EDITORIAL

Daño a la República

miércoles, 6 de noviembre de 2019 · 02:51

El informe de la Organización de las Naciones Unidas denunciando que en Argentina hay en la actualidad “un plan sistemático y estructural de amedrentamiento del Poder Judicial de la República Argentina” fue un golpe muy difícil de asimilar para el gobierno nacional, que se jacta de haber restablecido la independencia del Poder Judicial luego de los doce años de kirchnerismo.

Las interferencias del poder político en los tribunales no es asunto que sorprendan a nadie, ni en éste ni en ningún gobierno: de hecho, el gobierno que dejó el poder en 2015 recibió imputaciones en la misma sintonía. La novedad, en todo caso, es la contundencia del informe, que a lo largo de 21 páginas especifica la existencia del plan mencionado casos y ejemplos concretos.

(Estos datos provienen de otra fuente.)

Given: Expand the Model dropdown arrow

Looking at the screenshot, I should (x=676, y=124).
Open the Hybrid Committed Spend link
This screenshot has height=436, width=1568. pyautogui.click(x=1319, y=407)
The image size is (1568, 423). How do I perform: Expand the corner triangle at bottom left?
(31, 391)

El “plan sistemático y estructural de amedrentamiento del Poder Judicial se estaría ejecutando por parte de Poder Ejecutivo por medio de una serie de actos concatenados, vinculados los unos a los otros estrechamente. Los actos de intimidación y presión a los diversos órganos que componen el sistema judicial argentino habrían socavado su independencia obstaculizando la posibilidad de una actuación imparcial en decisiones que afectan a los intereses del Poder Ejecutivo, así como disciplinando a los magistrados que hubieran dictado resoluciones contrarias a la voluntad del Ejecutivo”, indica el documento, firmado por Diego García Sayán, relator especial sobre la independencia de los magistrados y abogados de la ONU, en uno de sus párrafos.

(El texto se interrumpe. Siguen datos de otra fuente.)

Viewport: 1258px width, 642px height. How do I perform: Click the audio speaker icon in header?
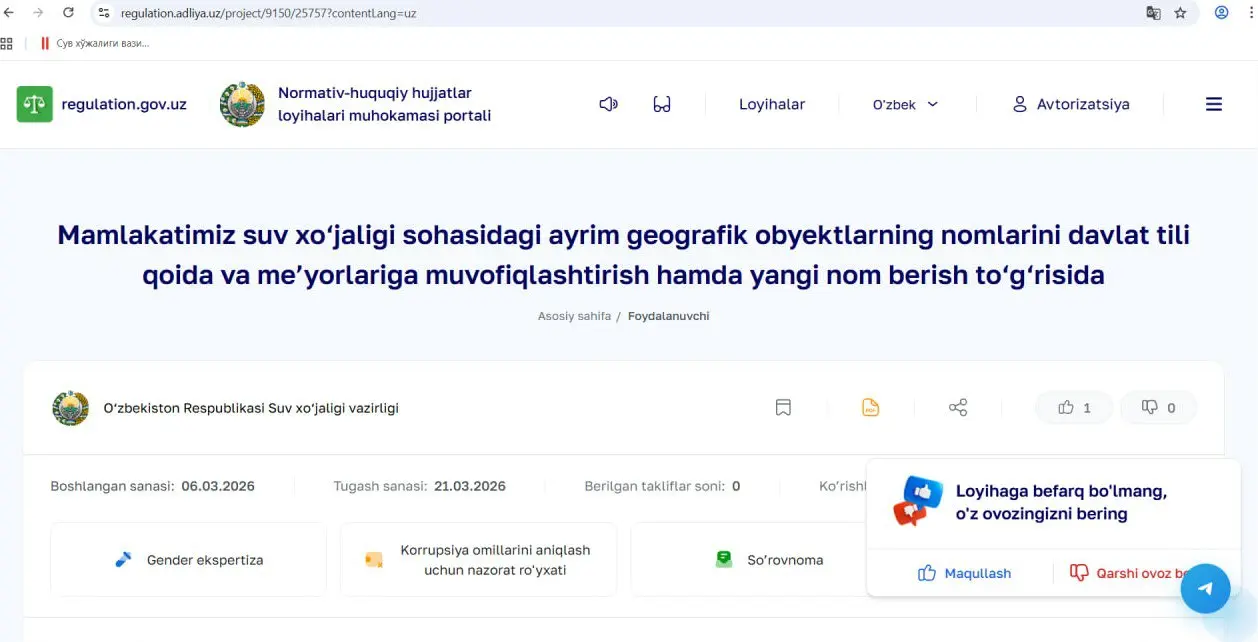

Entre los casos mencionados en el informe, se encuentra la causa Correo Argentino, en el que se habla, entre otras cosas,  de “manipulación de fiscales” y la situación del Consejo de la Magistratura, a través del cual el Ejecutivo, al contar con mayoría, “perseguiría a  los magistrados que dictan resoluciones contra sus intereses”, “paraliza los concursos que son ganados por postulantes no afines al gobierno y traslada magistrados vinculados o cercanos al partido gobernante, sin respetar los requisitos establecidos en la legislación, tales como la competencia material y a jurisdicción territorial”.

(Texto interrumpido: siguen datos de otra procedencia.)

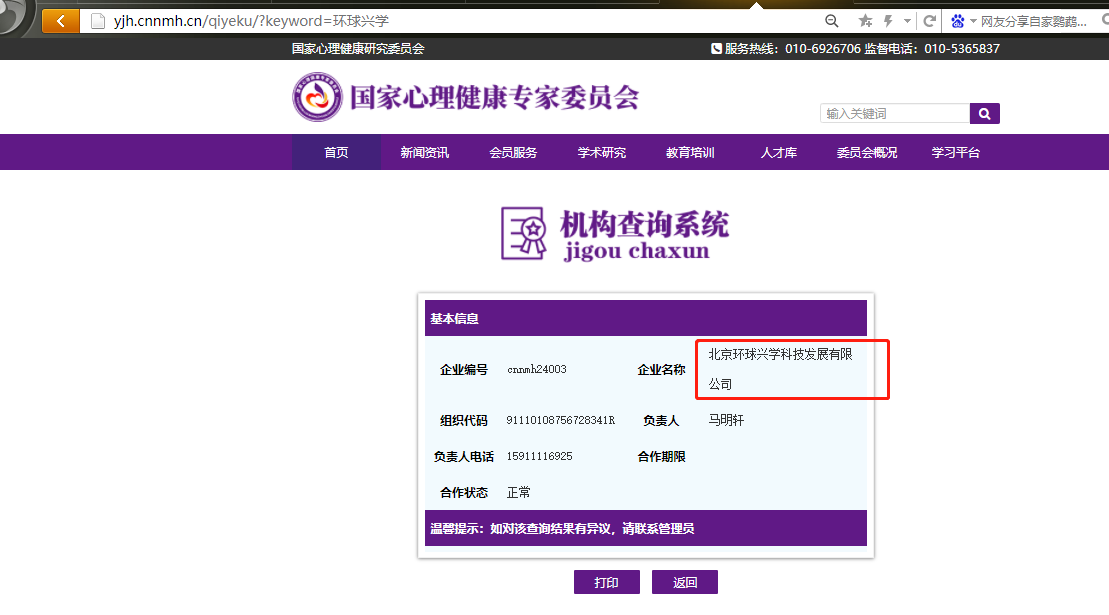Click the purple search magnifier button
1109x615 pixels.
pos(984,113)
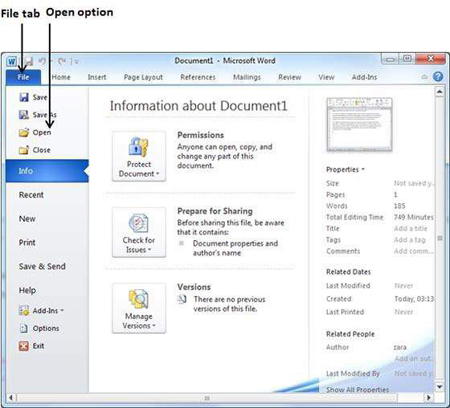
Task: Click the document preview thumbnail
Action: click(x=359, y=125)

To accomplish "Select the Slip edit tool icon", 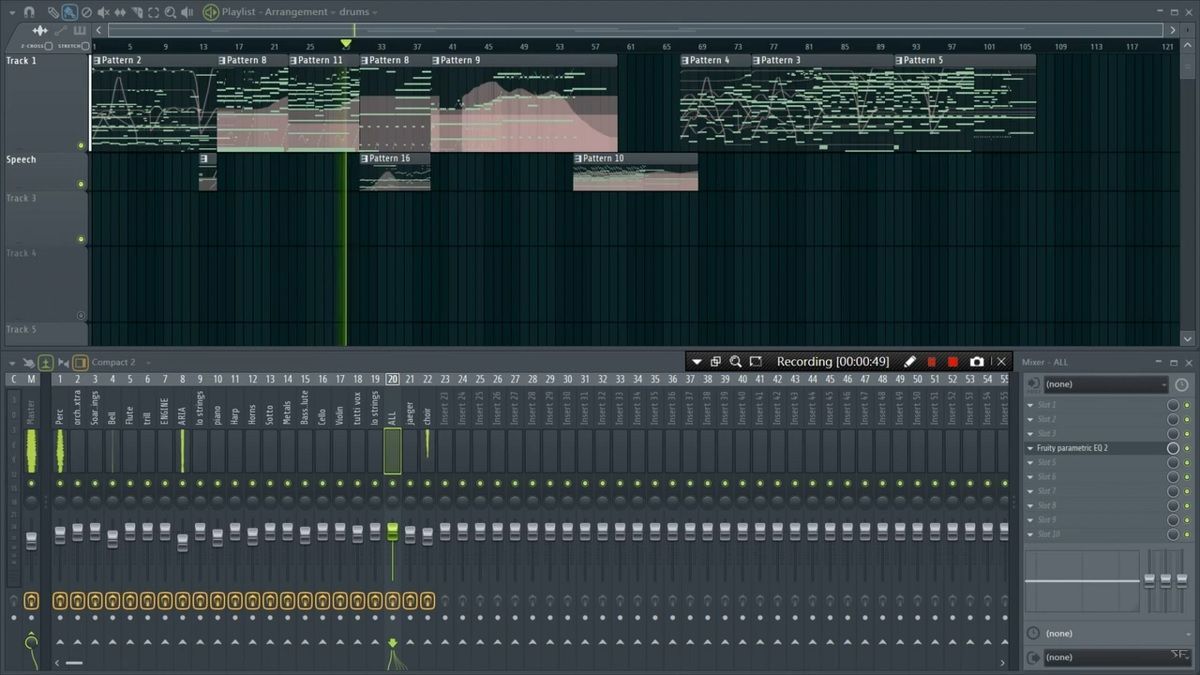I will click(x=120, y=12).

La irregular designación por decreto de dos jueces de la Corte Suprema, los ataques a la ex Procuradora General de la Nación, Alejandra Gils Carbó, la “arbitraria” e “ilegal” designación de jueces, los ataques a jueces y abogados del fuero laboral y a los magistrados que cuestionaron la constitucionalidad de los “tarifazos”, y la intimidación a jueces federales son otras de las conductas denunciadas por el documento del relator de las Naciones Unidas. 

El documento no es sólo un grave diagnóstico de las interferencias del poder político en la Justicia; también emplaza al gobierno argentino para que brinde explicaciones de estas irregularidades. Y es, aunque implícitamente, una advertencia para el gobierno que asume el 10 de diciembre, que deberá prescindir de este tipo de maniobras que dañan las instituciones de la República y menoscaban a la Justicia como poder independiente.